If you can commit this sequence of events to memory, it will greatly aid your
stream programming.
Using the extraction operator is called "formatted reading." It is called
"formatted" because the input is expected to have a particular format — groups
of characters meant to be received by particular variable types, separated by
whitespace. This kind of reading is ideal for text files that contain different
kinds of data, data that is separated by whitespace.
Here is another common student error — mixing the extraction operator and
getline() in the same program, without appropriate safeguards. Compile and run
this program:
#include <iostream>
#include <fstream>
#include <string>
using namespace std;
int main()
{
ifstream ifs("data.txt");
string word1, word2, word3, line;
int num;
// read a line using the extraction operator
if(ifs >> word1 >> word2 >> word3 >> num) {
cout << "[ "
<< word1 << ' '
<< word2 << ' '
<< word3 << ' '
<< num << " ]"
<< endl;
}
// read a line using getline
if(getline(ifs,line)) {
cout << "[" << line << "]" << endl;
}
return 0;
}
Why does this program fail — why can't it read the file's second line? Think:
-
In Phase 2, the extraction operator reads characters until it encounters
whitespace, then it stops without discarding any of the whitespace.
-
getline() only reads until it encounters a linefeed.
Unfortunately for our test program, the whitespace character that is left
behind by the extraction operator is a linefeed. getline() reads this single
linefeed and stops without reading the line that follows it.
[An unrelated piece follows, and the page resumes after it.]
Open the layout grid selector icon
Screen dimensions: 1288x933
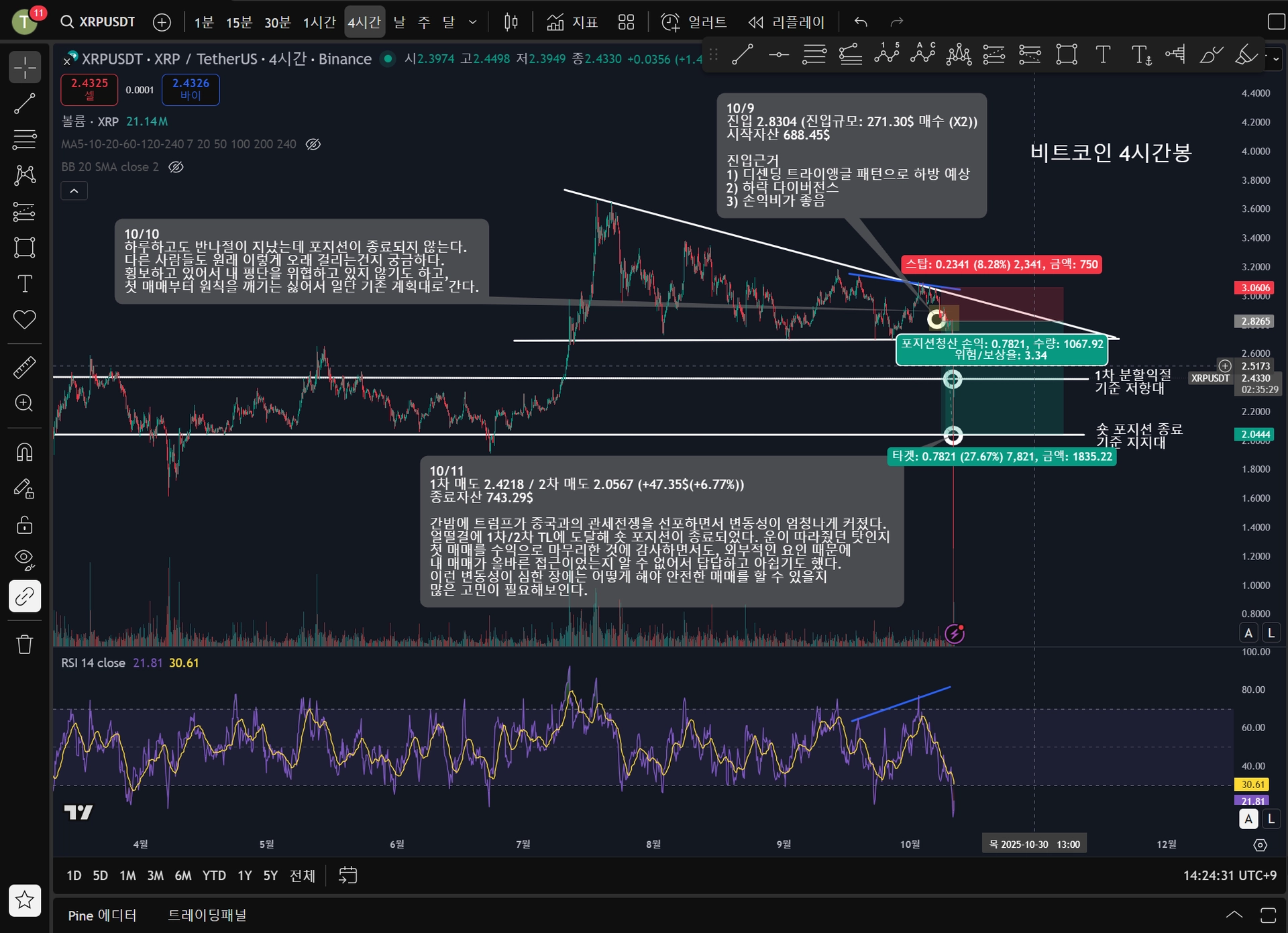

The solution is to remove the linefeed that was left behind by the extraction
operator. Here is the corrected program:
#include <iostream>
#include <fstream>
#include <string>
using namespace std;
int main()
{
ifstream ifs("data.txt");
string word1, word2, word3, line;
int num;
// read a line using the extraction operator
if(ifs >> word1 >> word2 >> word3 >> num) {
cout << "[ "
<< word1 << ' '
<< word2 << ' '
<< word3 << ' '
<< num << " ]"
<< endl;
}
// discard whitespace
ifs.ignore(10000,'\n');
// read a line using getline
if(getline(ifs,line)) {
cout << "[ " << line << " ]" << endl;
}
return 0;
}
As is true throughout all of programming, if you know how the various parts of
your program work, you will also know why they don't.